§ TASK STATEMENT
Reproduce the records starting at the line containing "would (460, 564)" and ending at the last line of the records, substituting "tablet" for "phone" and keeping everything else the same. Omit the pictures from your output.

Dataset excerpt:
— begin —

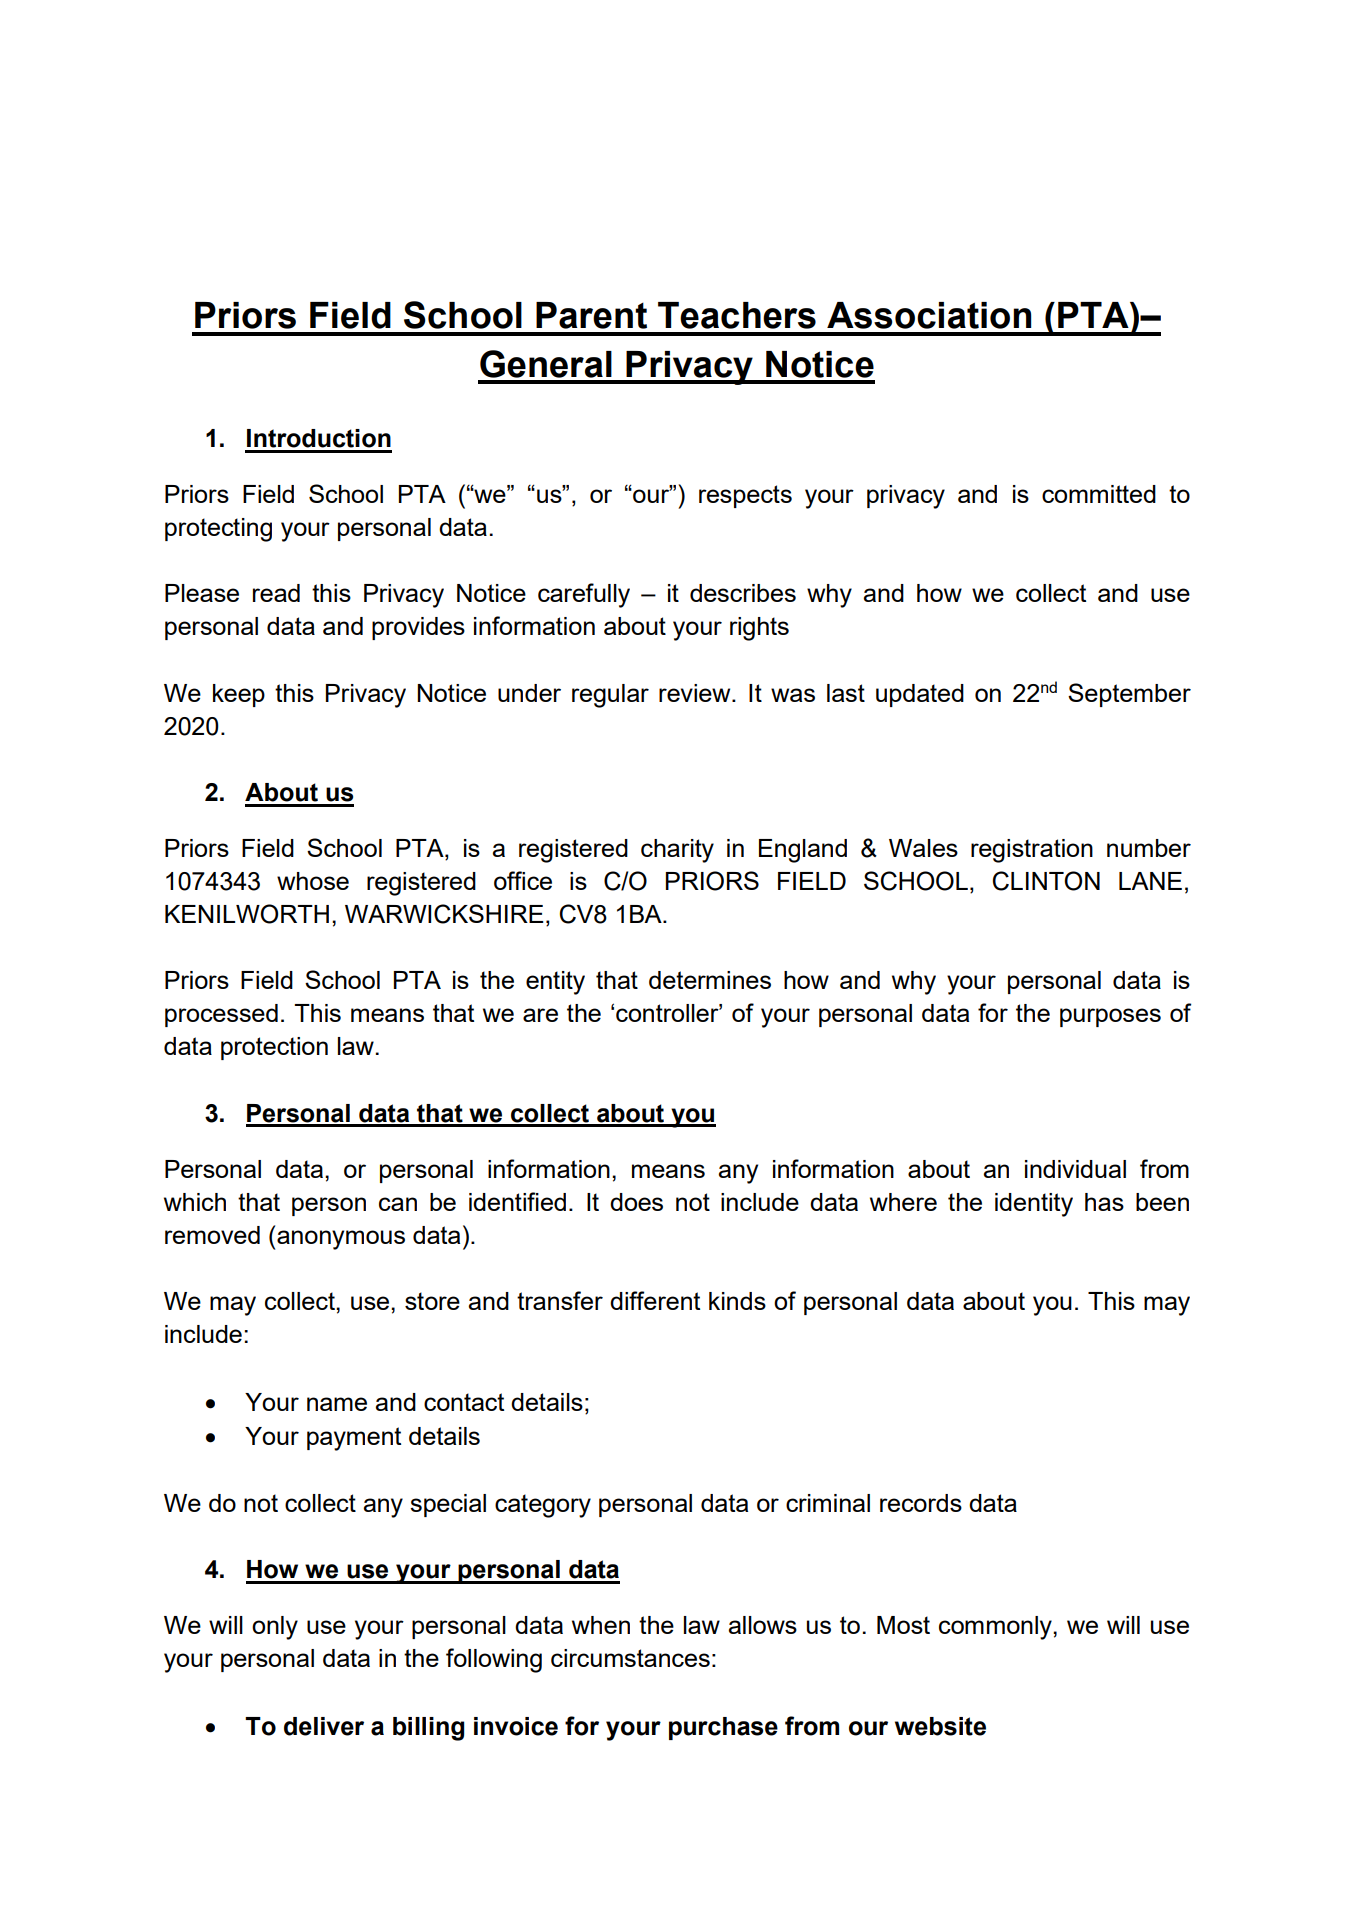 This screenshot has height=1916, width=1354. Describe the element at coordinates (313, 881) in the screenshot. I see `whose` at that location.
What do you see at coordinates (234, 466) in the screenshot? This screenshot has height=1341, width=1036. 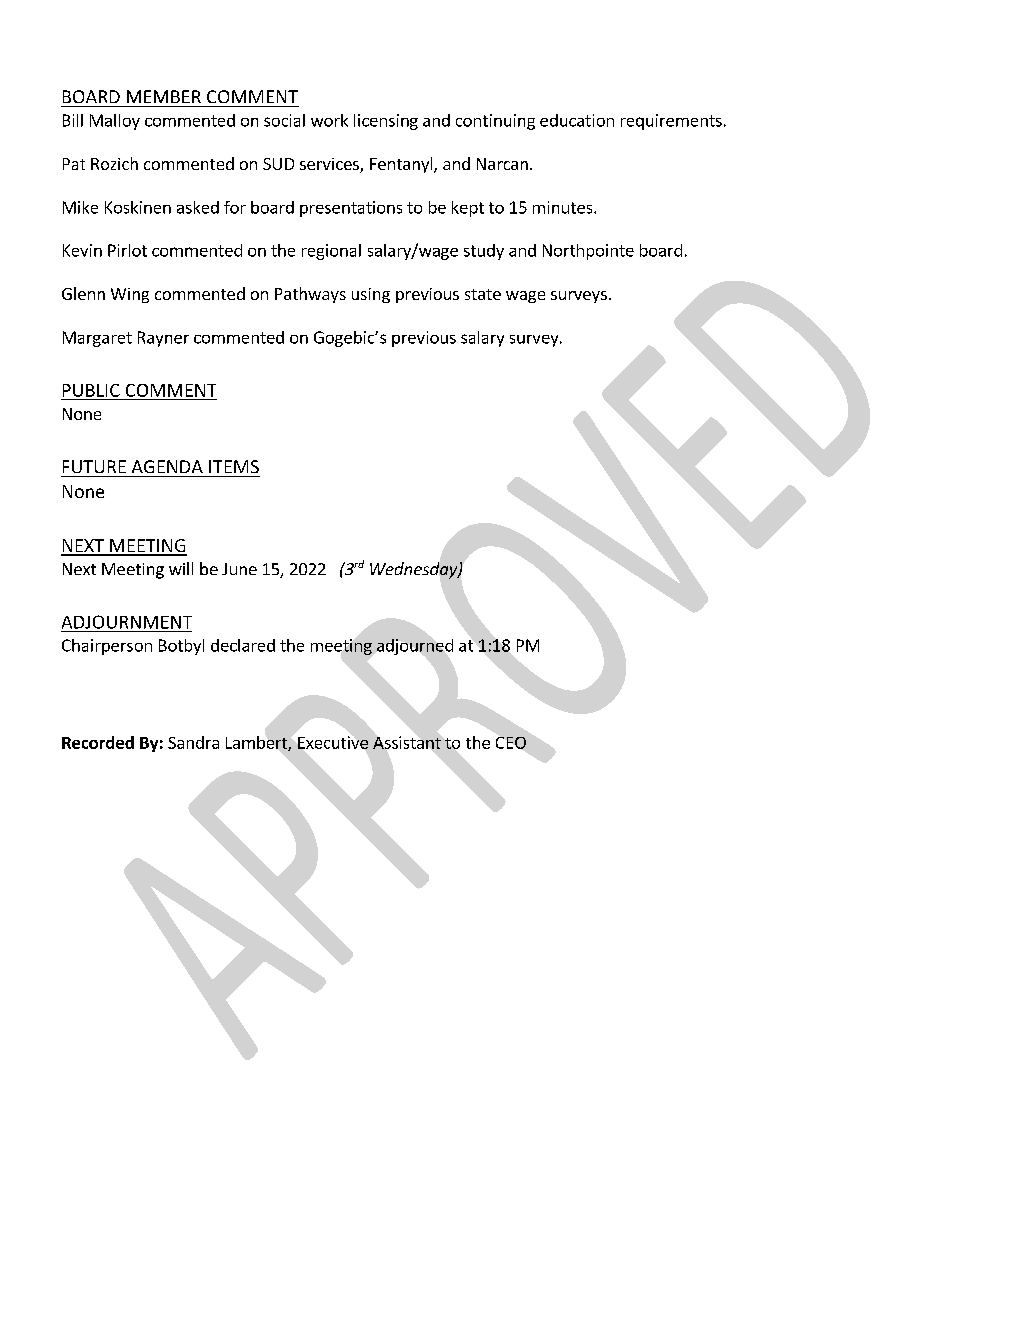 I see `ITEMS` at bounding box center [234, 466].
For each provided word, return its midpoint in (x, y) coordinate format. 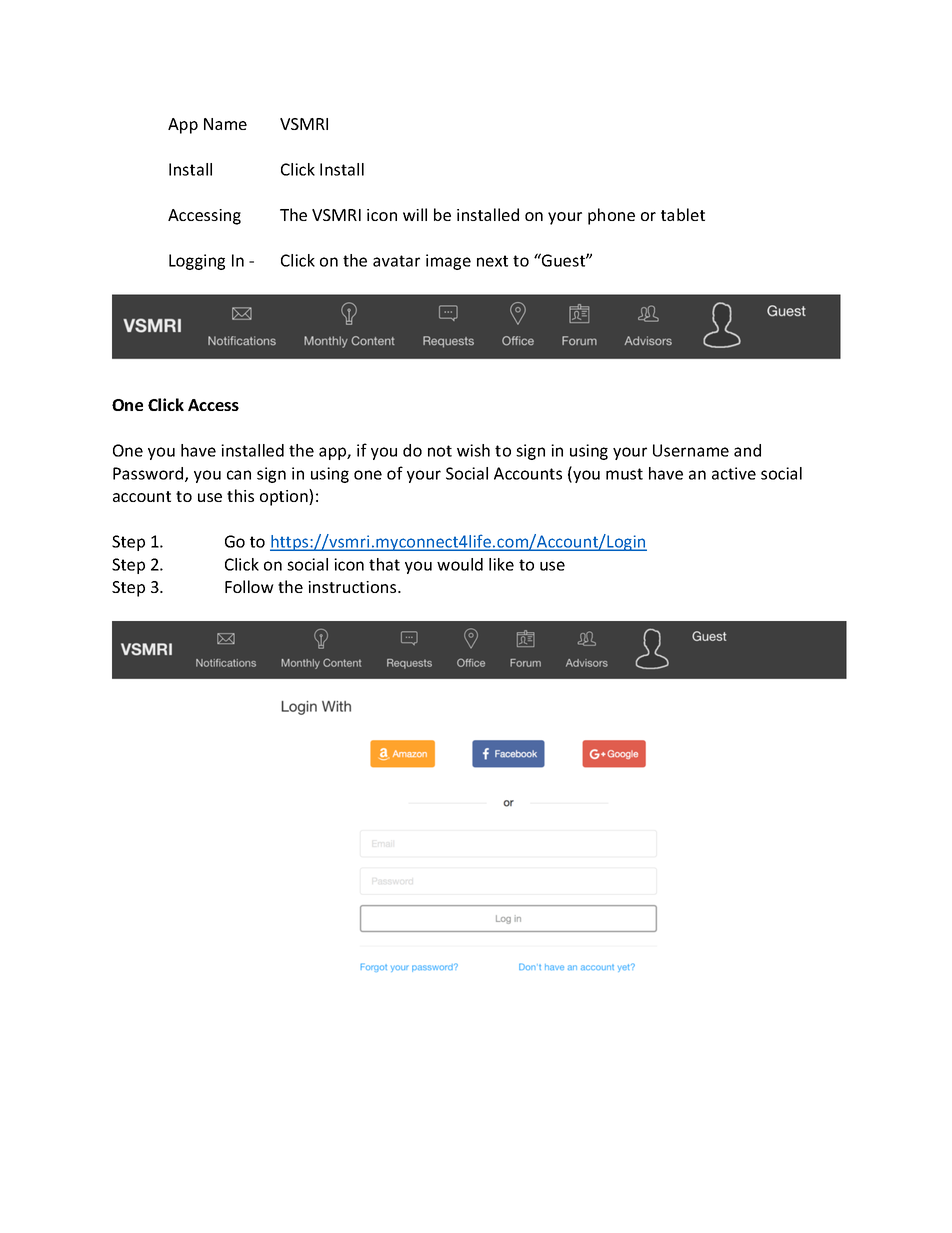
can (239, 475)
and (747, 450)
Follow (249, 586)
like (501, 564)
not (440, 451)
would (460, 564)
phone (611, 216)
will (415, 214)
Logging (197, 262)
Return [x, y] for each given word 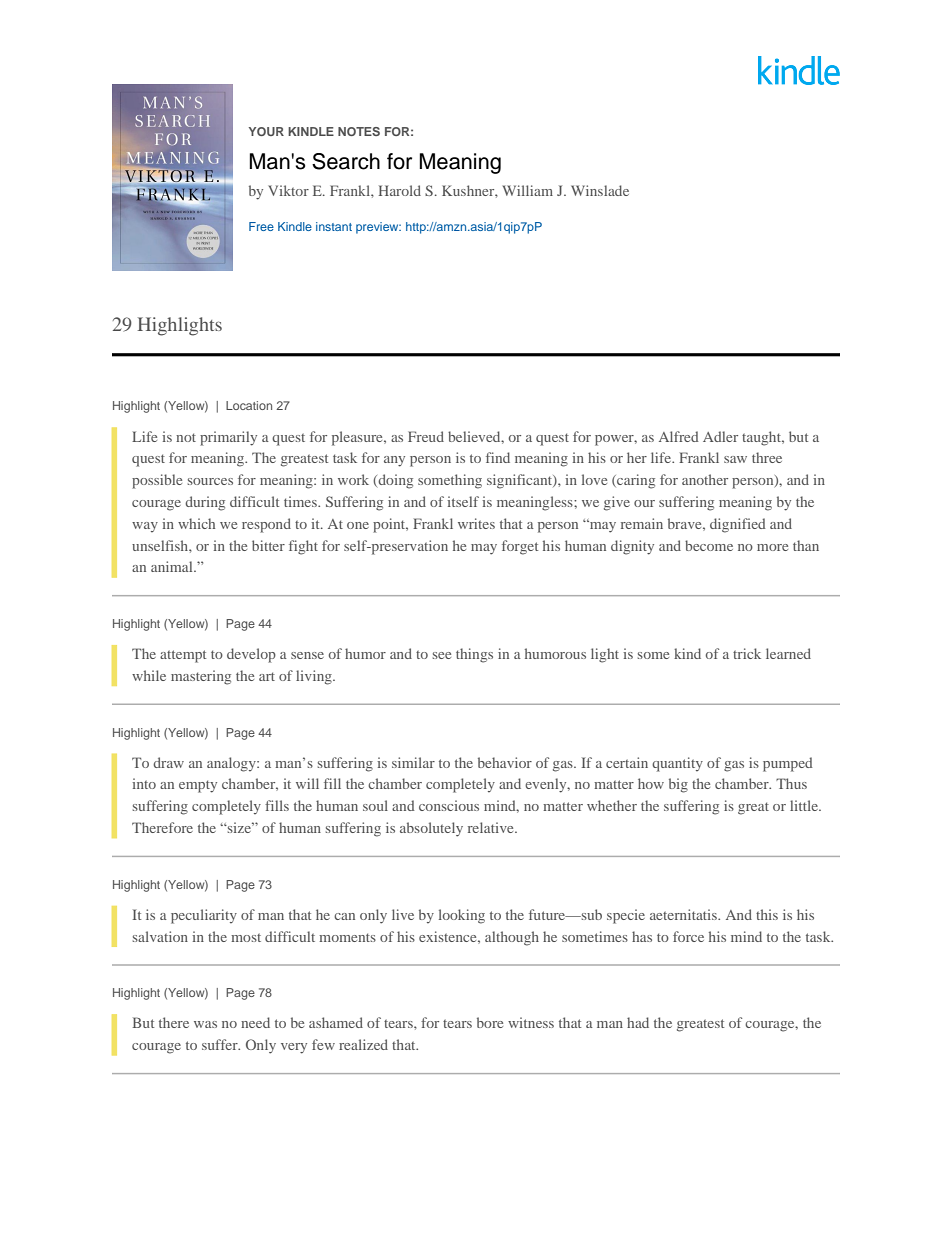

— end —

§ REPLY TO THE TASK
would (460, 564)
tablet (611, 216)
will (415, 214)
Logging (197, 262)
Return [x, y] for each given word 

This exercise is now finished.